= Action item =
From the line containing "Image resolution: width=1069" to the end of the data, retype every line exactly and nothing else. Drop the pictures.
#### Listed entries ####
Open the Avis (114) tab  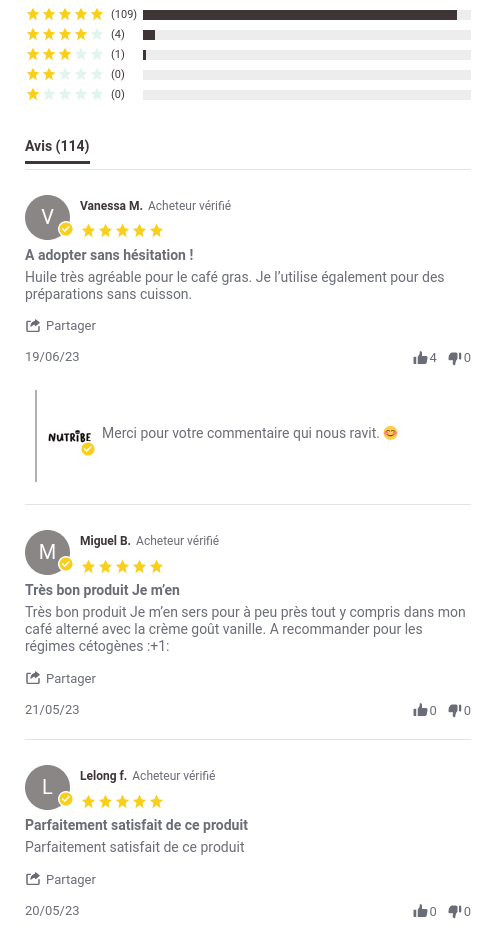click(57, 146)
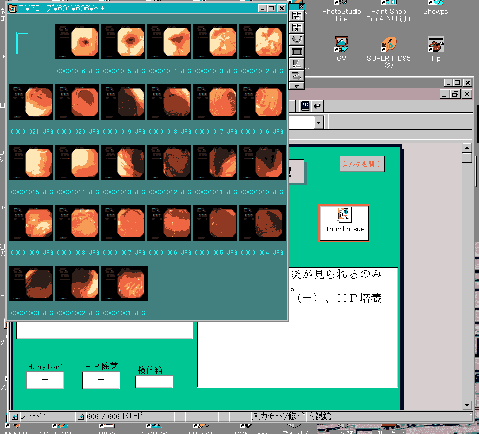The height and width of the screenshot is (434, 479).
Task: Click the dark book icon in the toolbar
Action: pyautogui.click(x=305, y=106)
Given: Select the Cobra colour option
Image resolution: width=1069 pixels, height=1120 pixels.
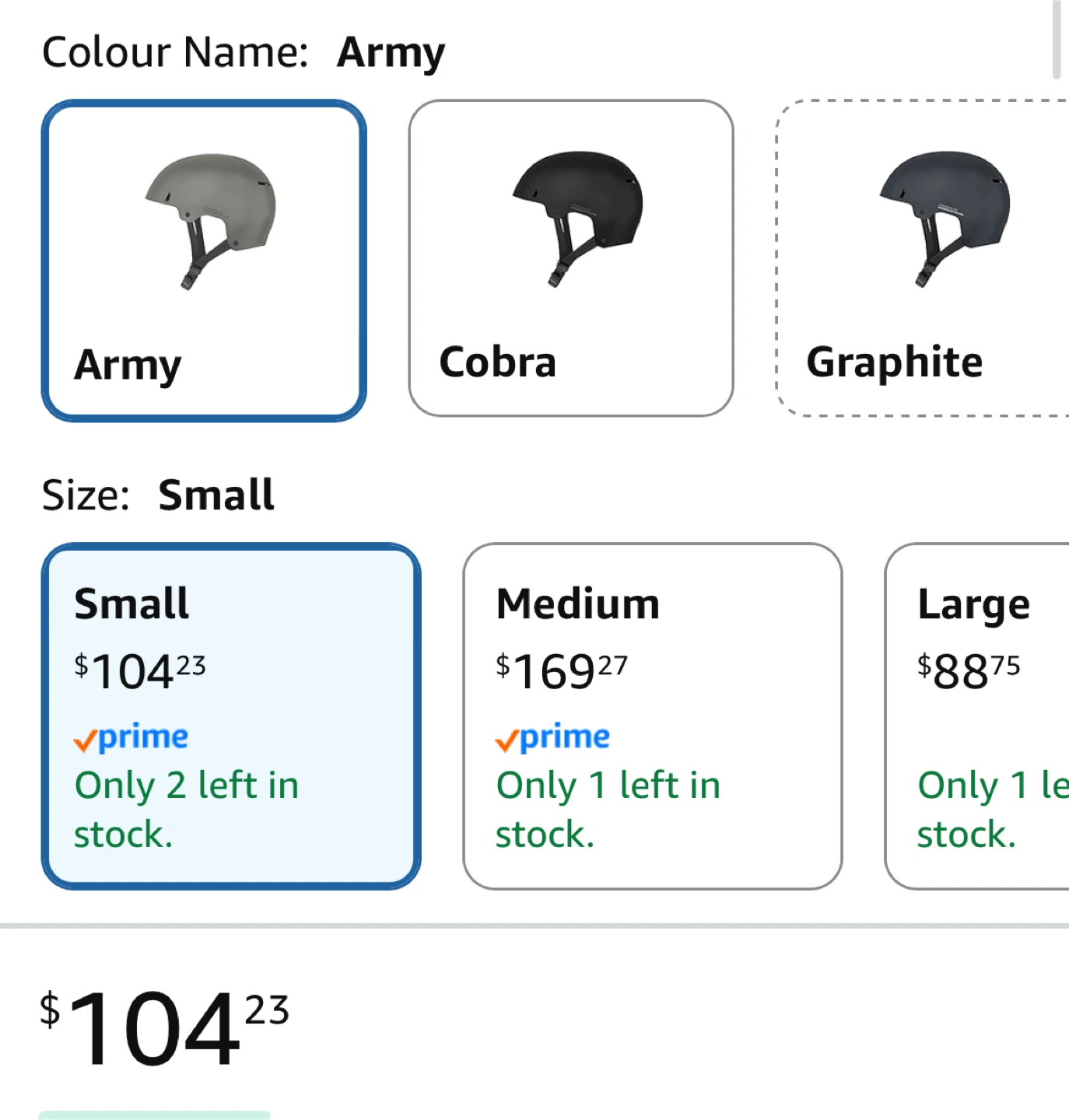Looking at the screenshot, I should pyautogui.click(x=571, y=258).
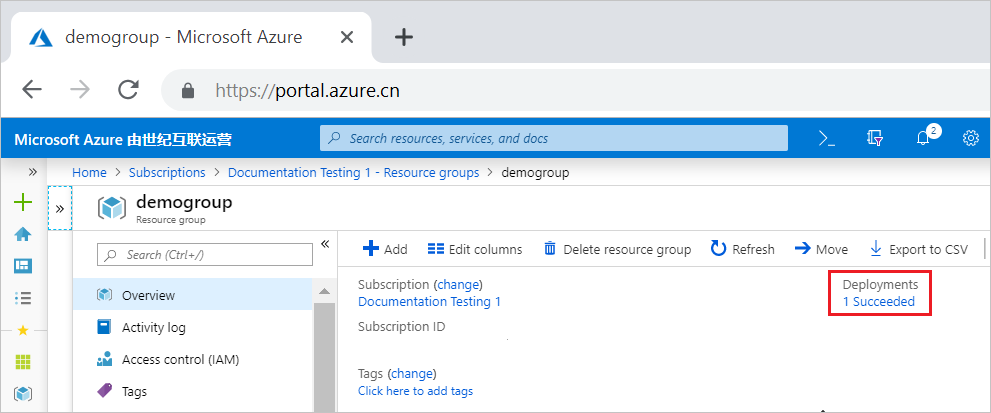Open Dashboard icon in left sidebar
991x413 pixels.
tap(22, 265)
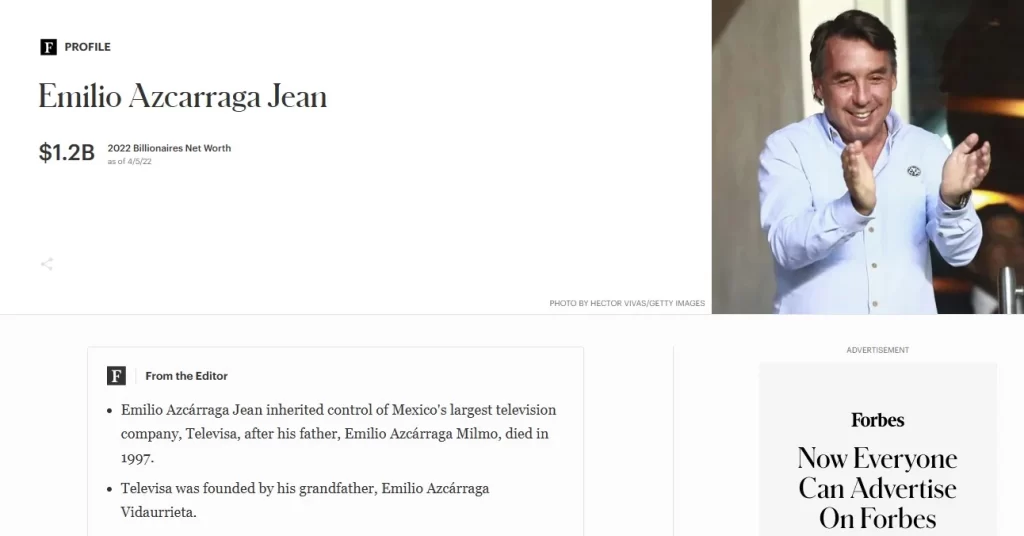Select the Emilio Azcarraga Jean heading
This screenshot has height=536, width=1024.
coord(183,97)
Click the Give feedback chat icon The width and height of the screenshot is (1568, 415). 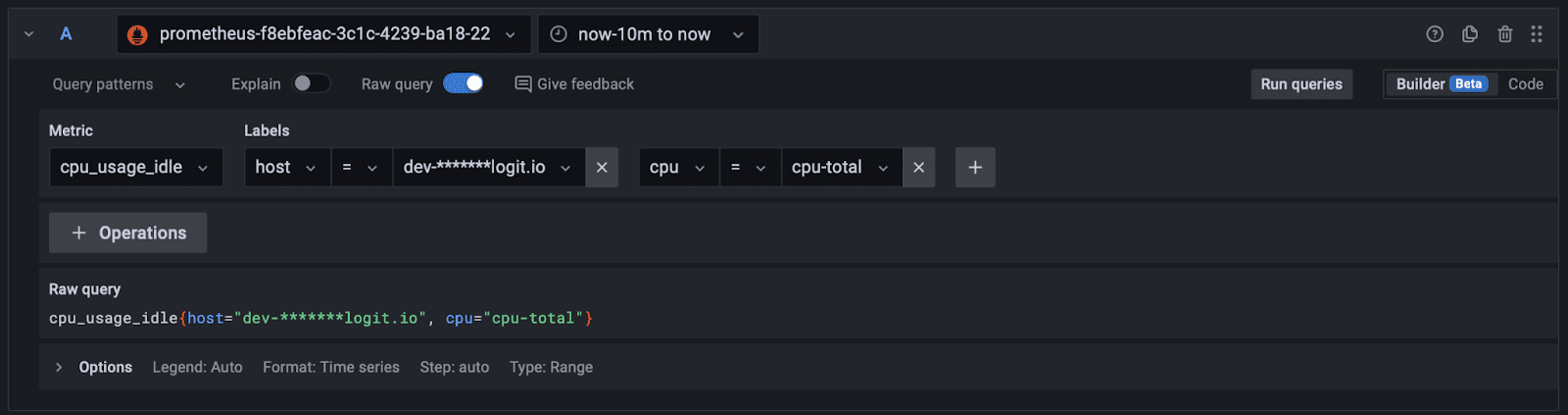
####
= Answer =
Image resolution: width=1069 pixels, height=1120 pixels.
Looking at the screenshot, I should pyautogui.click(x=571, y=258).
Open Dashboard icon in left sidebar
991x413 pixels.
tap(22, 265)
Select the Emilio Azcarraga Jean heading
This screenshot has height=536, width=1024.
coord(183,97)
Click the Give feedback chat icon The width and height of the screenshot is (1568, 415). 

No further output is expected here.